A year or so before he was diagnosed with cancer, Evan Hunter seemed intrigued by my idea of doing a massive collection of some of his earliest tales. Intrigued enough, anyway, to have somebody make copies of sixty-some stories and send them to me.
The stories covered virtually every pulp genre – crime, western, adventure, science fiction, horror – done under seven or eight pen-names.
We had everything ready to go when Evan had second thoughts. There were just too many of these stories he didn’t want to resurrect.
In Learning to Kill (Harcourt, $25) Evan and Otto Penzler have brought together the very best of those early stories in a stunner of a hardback package. This shows you how early Hunter was a master of both form and character.
The stories are divided into categories: Kids, Women in Jeopardy, Private Eyes, Cops and Robbers, Innocent Bystanders, Loose Cannons, Gangs.
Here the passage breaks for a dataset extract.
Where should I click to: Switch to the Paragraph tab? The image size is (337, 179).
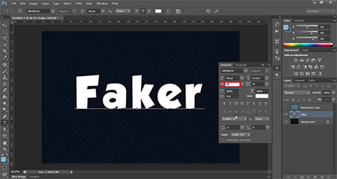click(x=241, y=65)
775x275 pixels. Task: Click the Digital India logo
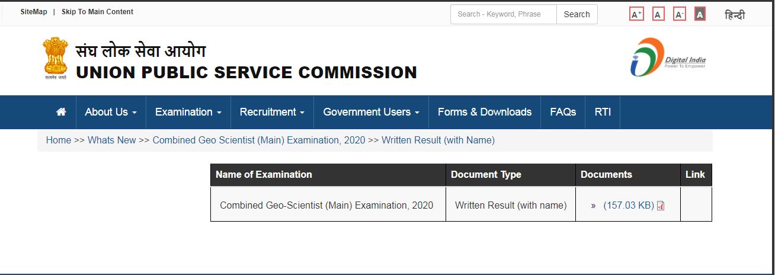pyautogui.click(x=668, y=57)
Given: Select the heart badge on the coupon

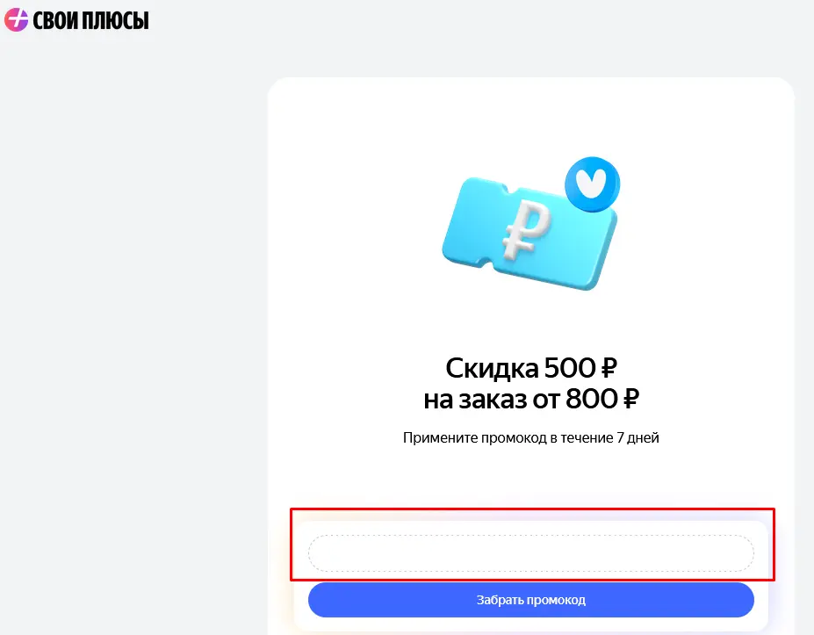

He wrote well across the entire spectrum of crime and suspense stories, so well in fact that several of these stories are true classics that will be reprinted for decades to come – “First Offense,” “Runaway,” “The Merry Merry Christmas,” “On The Sidewalk Bleeding” and “The Last Spin” aren’t just for readers. They’re also for writers. These particular stories yield great insights into use of voice, plot, character and milieu. I could teach a full semester of writing using just those stories I mentioned.
Hunter/McBain was one of the two or three best and most influential crime writers of his generation. Otto Penzler has paid tribute to that fact with this hefty and important contribution that belongs in every mystery collection.
4 comments:
The McBain is indeed a terrific collection. I wish they had published all the stories.
(WARNING - perhaps - if you haven't read COMA and want to)
As for the others, surely I can't be the only one to think COMA shamelessly ripped off Christianna Brand's GREEN FOR DANGER?
That one book made his whole career. Face it, he is not a very good writer and most of the rest of his books are (to my mind, at least) pretty crappy bestsellers.
He's one of the perfect examples (sadly, there are others) of a writer who hits the bestseller list once and then over and over again even if unworthy of doing so.
But then, a lot of readers can't tell the difference between good and crap.
Jeff M.
Yes, well, there's the right kind of bad, Jeff. I find even more saddening are those who can do better, but are relentlessly rewarded for doing anything (Stephen King) or whose better work is actively disregarded (Gary Jennings)...there are all kinds of consistently bad writers who are consistently hailed, ranging from Whitley Strieber to William Vollmann to Dave Eggers to John Irving (even though he isn't heard too much from any longer) to Bret Easton Ellis, to stick with just the men for a moment.
Who exactly is Jeff M talking about: his comments follow the article about Evan Hunter but Evan Hunter didn't write COMA.
Well, Anon., this Gorman piece is one of a number that are part of this week's "Friday's Forgotten Books"; one of the other suggestions made was COMA by Robin Cook, and Jeff is expressing his take on that novel's derivative nature.